Ontem, Abdala esteve reunido com líderes do movimento grevista e afirmou que a greve chegou a um ponto ''perigoso e delicado'', pois houve um distanciamento entre as partes. ''Eles (bancários) estão conscientes de que devem ceder em alguma coisa, mas não vão retornar ao trabalho se não houver negociação.'' Abdala disse que a ''participação'' do TST nas negociações é informal, porque não há dissídio coletivo nem mediação oficial do tribunal no conflito. ''É uma tentativa informal de aproximar ambas as partes.'' Se a greve for a dissídio, o presidente do tribunal atuará no julgamento do caso.
O presidente da Confederação Nacional dos Bancários, ligada à CUT (CNB-CUT), Wagner Freitas, relatou que os trabalhadores têm intenção de resolver o conflito e enviou uma carta ao presidente da Federação Brasileira de Bancos (Febraban), Márcio Cypriano. Na carta, o movimento pede que as negociações sejam retomadas. Segundo Freitas, não houve resposta.

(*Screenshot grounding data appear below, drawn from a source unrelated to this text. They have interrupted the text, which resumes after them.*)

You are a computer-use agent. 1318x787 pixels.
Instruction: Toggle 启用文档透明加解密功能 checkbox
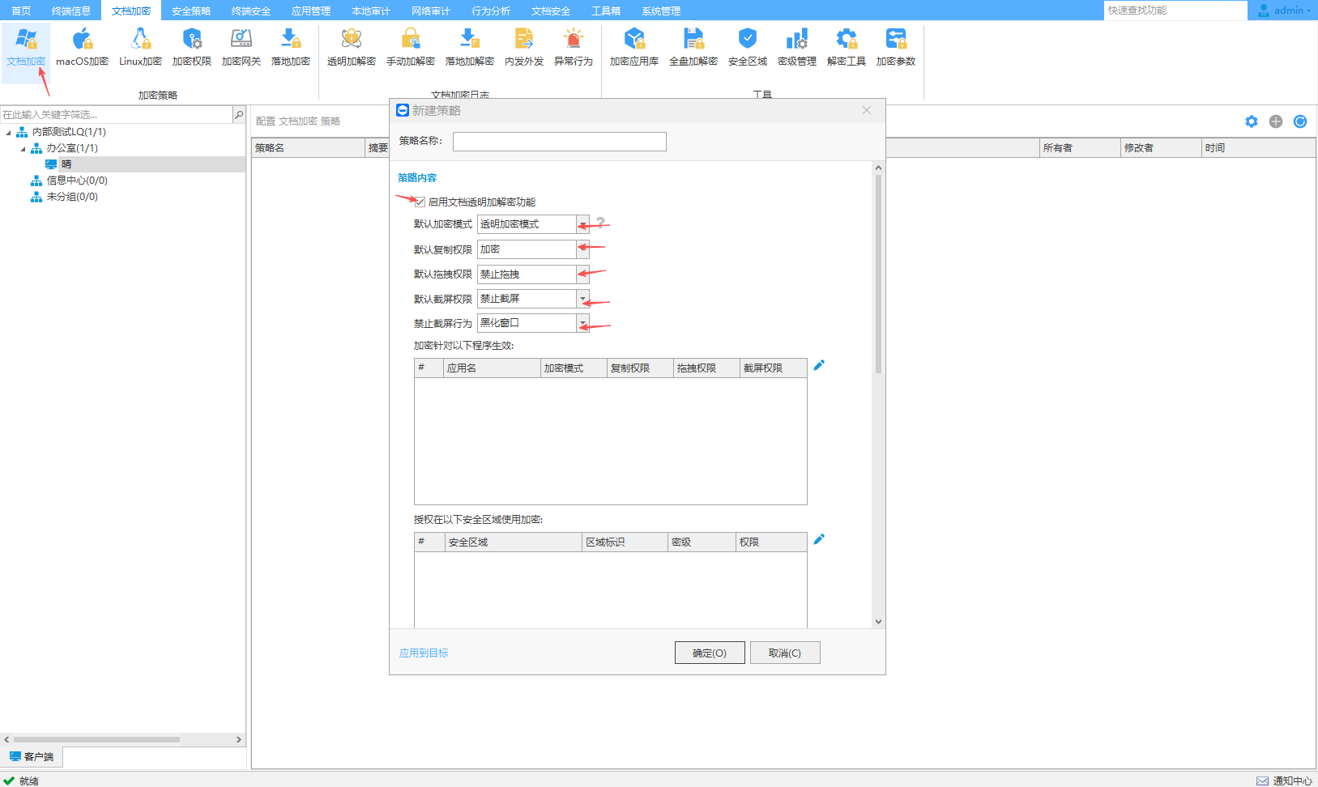(x=420, y=202)
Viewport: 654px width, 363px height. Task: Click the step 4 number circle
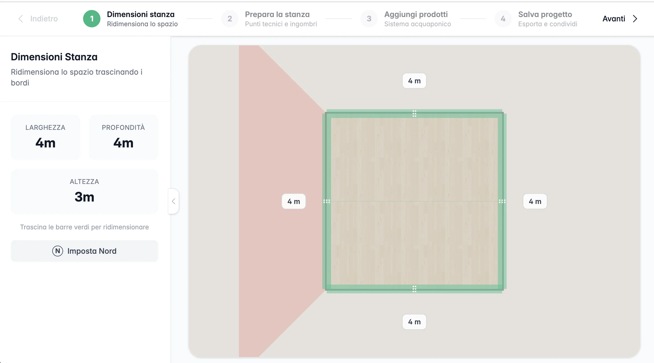503,19
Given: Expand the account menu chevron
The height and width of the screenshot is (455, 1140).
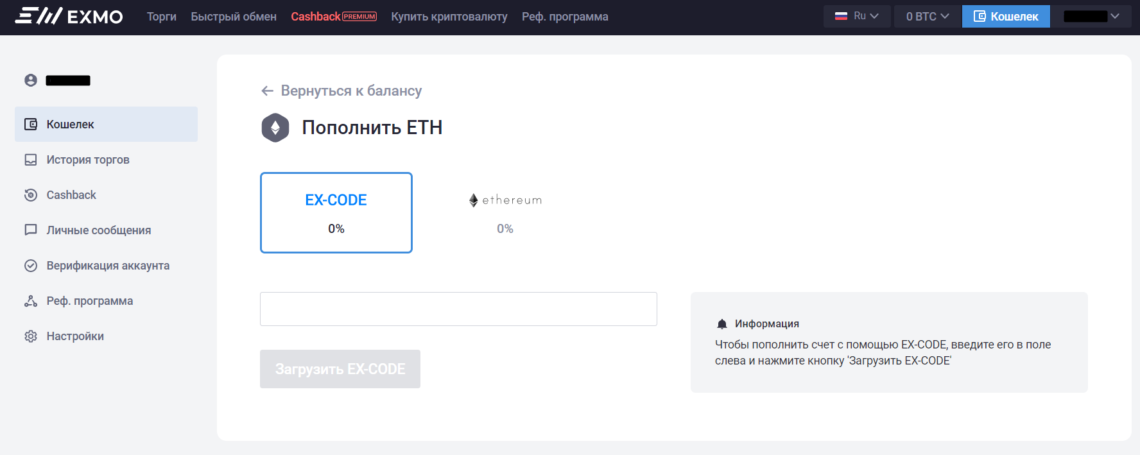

Hoje, o presidente do TST deverá se reunir com representantes da Federação Nacional dos Bancos (Fenaban) e diretores dos bancos públicos - Banco do Brasil e Caixa Econômica Federal. A intenção é marcar para segunda-feira um encontro entre bancos e bancários.
Para Abdala, o melhor seria que não houvesse a participação do tribunal nessa reunião para permitir a livre negociação. ''Mas, se as partes entenderem que é necessário, participaremos da reunião, que pode até ser aqui no próprio tribunal'', adiantou.